Confronted with the serious prospect of population explosion and the inadequacy of the present statistics, radical and innovative strategies are requires to revive programme and bring about a more decline in the fertility. Population control and family welfare programme need to have a national consensus and address cultural differences. It needs to be transformed from a governmental programme to people’s movement. A different strategy is required especially for these four North Indian states like UP, Bihar, MP and Rajasthan to create immediate impact. The status of women and female literacy are given factors to achieve the programme as seen in the state of Kerala. The age of marriage is another factor.

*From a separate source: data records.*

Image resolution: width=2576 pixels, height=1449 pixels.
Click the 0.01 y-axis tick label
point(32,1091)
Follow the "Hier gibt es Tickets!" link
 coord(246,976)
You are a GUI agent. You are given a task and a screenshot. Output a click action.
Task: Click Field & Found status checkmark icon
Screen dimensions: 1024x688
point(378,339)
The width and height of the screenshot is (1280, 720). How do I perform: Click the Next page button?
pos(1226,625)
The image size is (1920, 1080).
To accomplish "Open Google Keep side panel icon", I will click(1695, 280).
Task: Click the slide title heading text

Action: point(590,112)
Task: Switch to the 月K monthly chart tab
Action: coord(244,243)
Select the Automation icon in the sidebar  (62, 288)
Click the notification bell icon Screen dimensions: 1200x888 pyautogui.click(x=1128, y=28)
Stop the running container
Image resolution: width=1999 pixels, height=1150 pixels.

Information, education and communication efforts are vital to the population control programme. Fortunately there has been increasing trend in the female literacy rate in the recent past years. Communication strategy should be also devised so as to be effective enough to bring about changes in their attitudes, ignorance and misconception about family planning and small family norm. All NGO’s, private sections, voluntary agencies, private medical practitioners, local bodies and Panchayats should be full involved in a massive effort for community participation. A package effective incentive should be formulated especially for younger couple in high spacing method of contraception. Thus, there is an urgent need to develop an integrated multi-sectoral strategy to handle the population problem in its entire dimension. With strong political backing, commitment of the people and vigorous implementation of new strategies, there is no reason why India should not be able to control its population within manageable limits and open the way for utilisation of its resources for improving the quality of life of its people. Strategies should be formed for different states as a common programme for the whole country will not bring uniform success.